The z1000rel and m1000rel columns tell us that all of these implementations are correct 98% of the time or better, which is considered acceptable. The rest of the data is much easier to understand as a box-and-whisker plot of the working time in hours (the whours column from the table). Each dot is a single data point jittered up or down a bit to be easier to see). The left and right boundaries of the box show the 25th and 75th percentiles respectively, i.e., 25% of the points lie below the box and 25% lie above it, and the mark in the middle shows the median:

Box-and-whisker plot show that most developers spent between zero and 20 hours but a few took as long as 63 hours.
Development Time

So what does this data tell us about productivity? As Prechelt2019 explains, that depends on exactly what we mean. The shortest and longest development times were 0.6 and 63 hours respectively, giving a ratio of 105X. However, the subjects used seven different languages; if we only look at those who used Java (about 30% of the whole) the shortest and longest times are 3.8 and 63 hours, giving a ratio of “only” 17X.
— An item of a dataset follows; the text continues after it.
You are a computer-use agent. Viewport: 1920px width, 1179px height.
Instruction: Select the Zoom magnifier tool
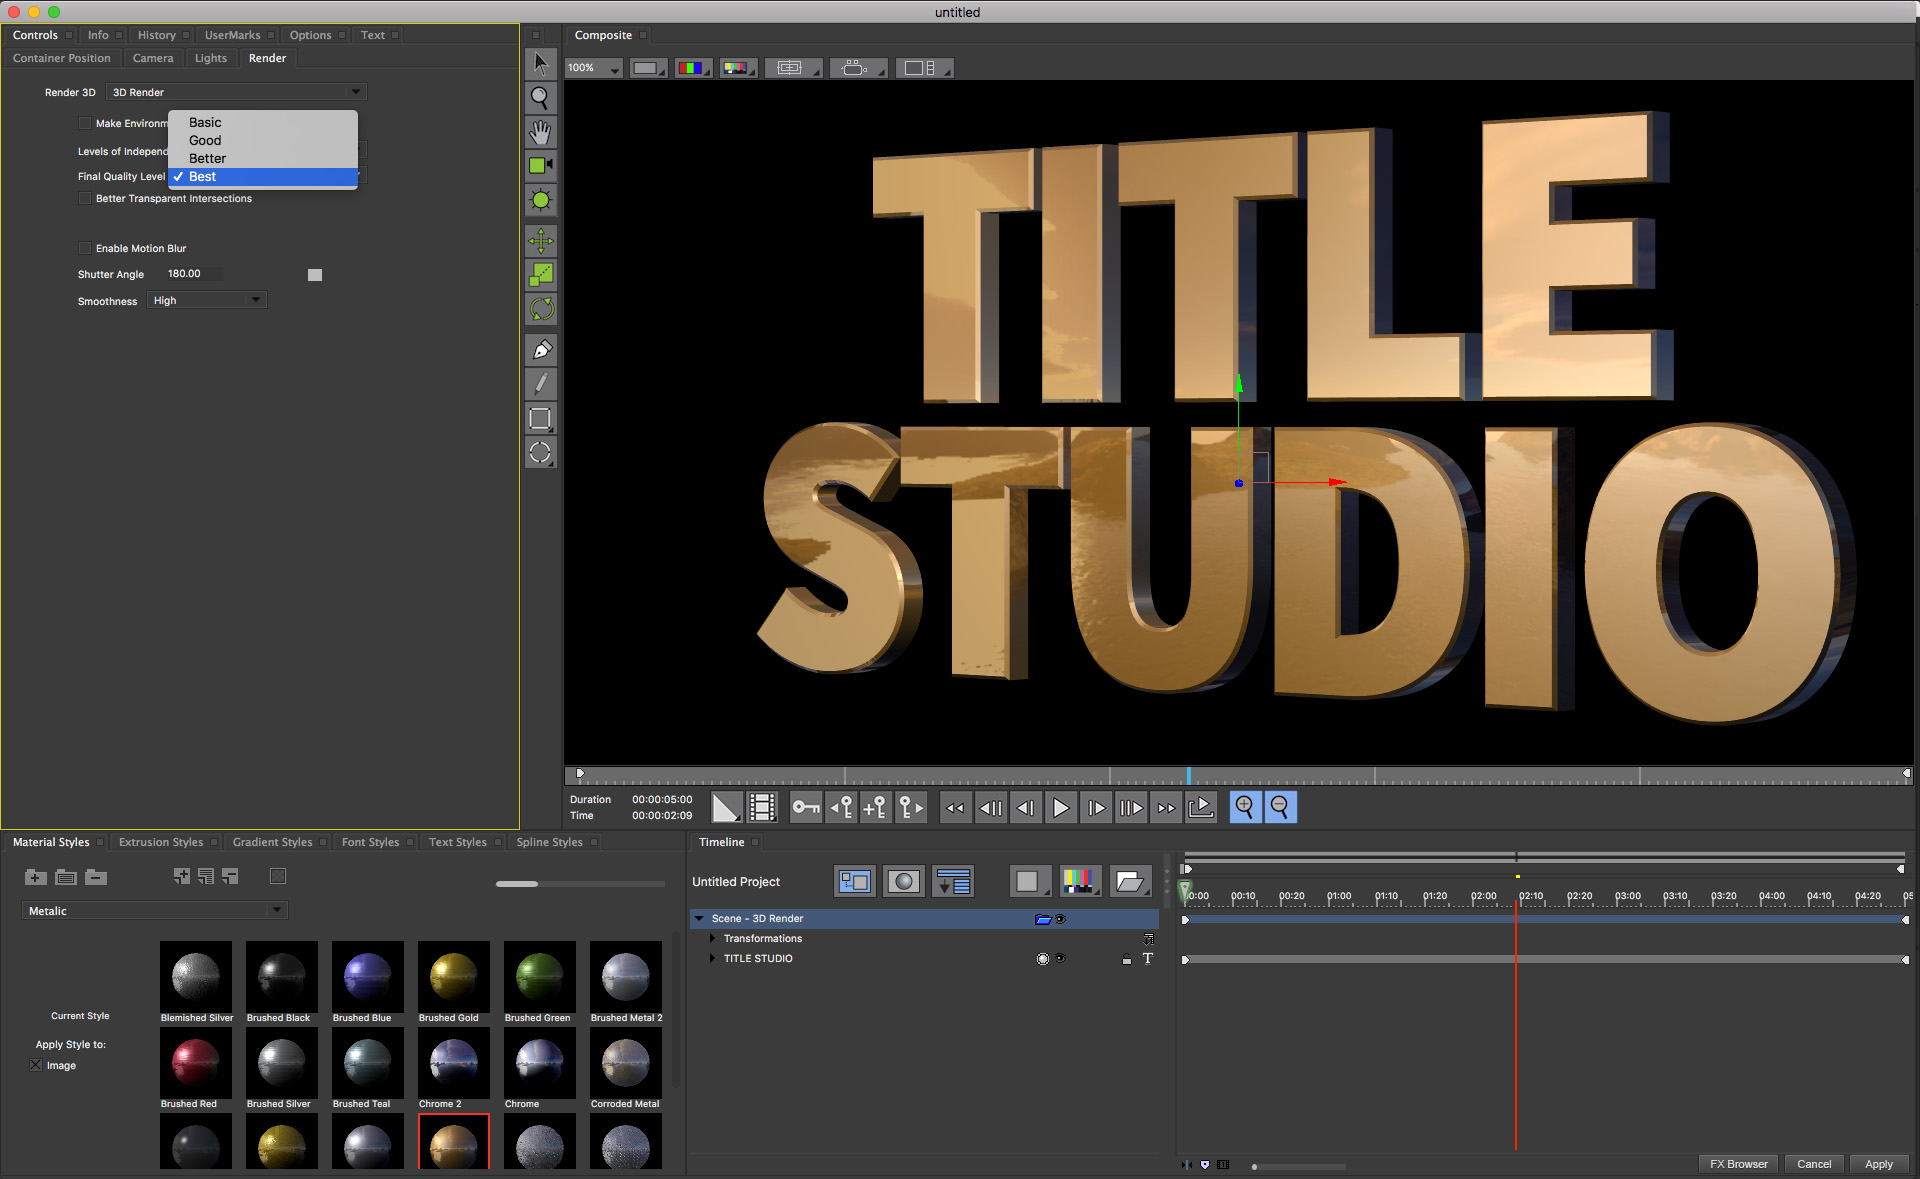[540, 97]
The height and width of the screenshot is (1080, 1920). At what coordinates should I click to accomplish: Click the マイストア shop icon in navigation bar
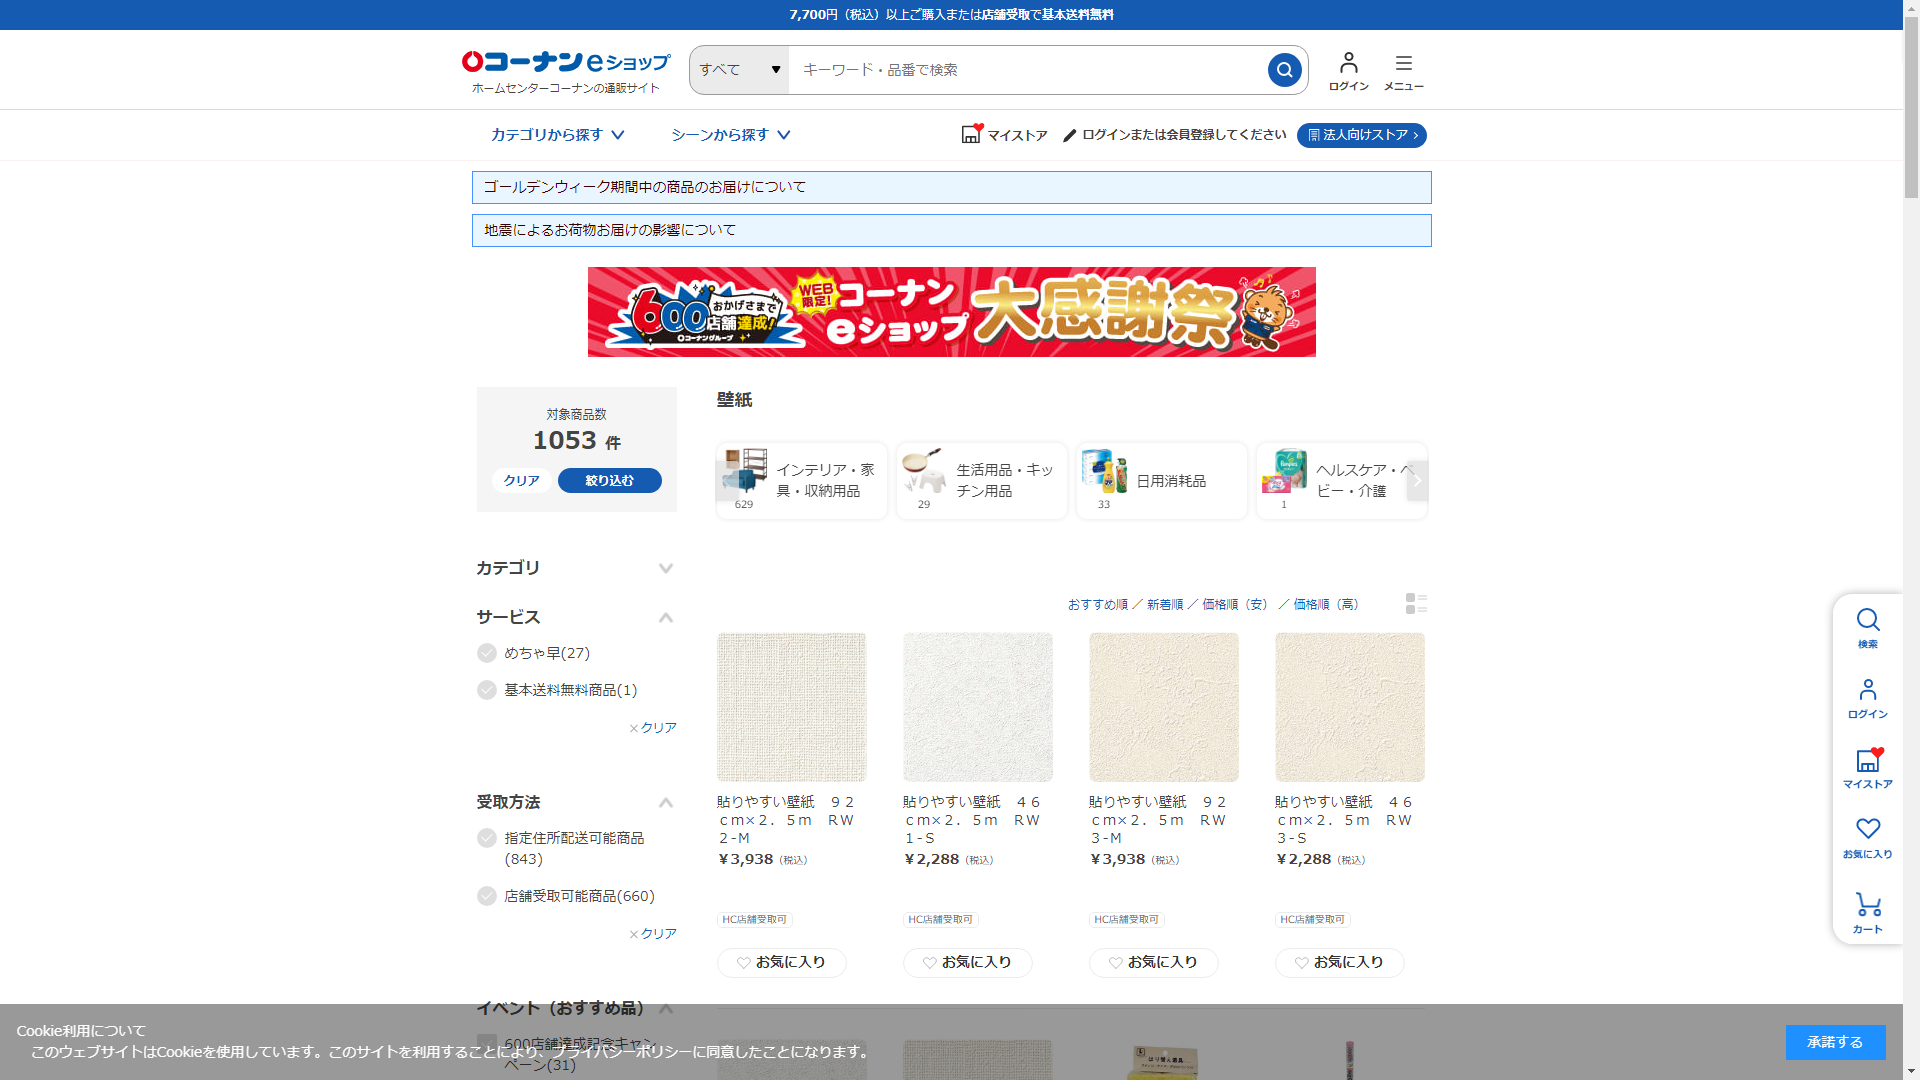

But comparing the best and the worst of anything is guaranteed to give us an exaggerated impression of the difference. If we compare the 75th percentile (which is the middle of the top half of the data) to the 25th percentile (which is the middle of the bottom half) we get a ratio of 18.5/7.25 or 2.55; if we compare the 90th percentile to the 50th we get 3.7, and other comparisons give us other values. The answers to our original question are therefore:

  1. It depends what you mean.

  2. No, good programmers aren’t 10 times more productive than average.

  3. But yes, it’s reasonable to say that they are about four times more productive.

Prechelt2000
Lutz Prechelt: "An empirical comparison of seven programming languages". IEEE Computer, 2000, doi:10.1109/2.876288.
Prechelt2019
Lutz Prechelt: "The mythical 10x programmer". In Sadowski and Zimmermann (eds.) Rethinking Productivity in Software Engineering, 2019.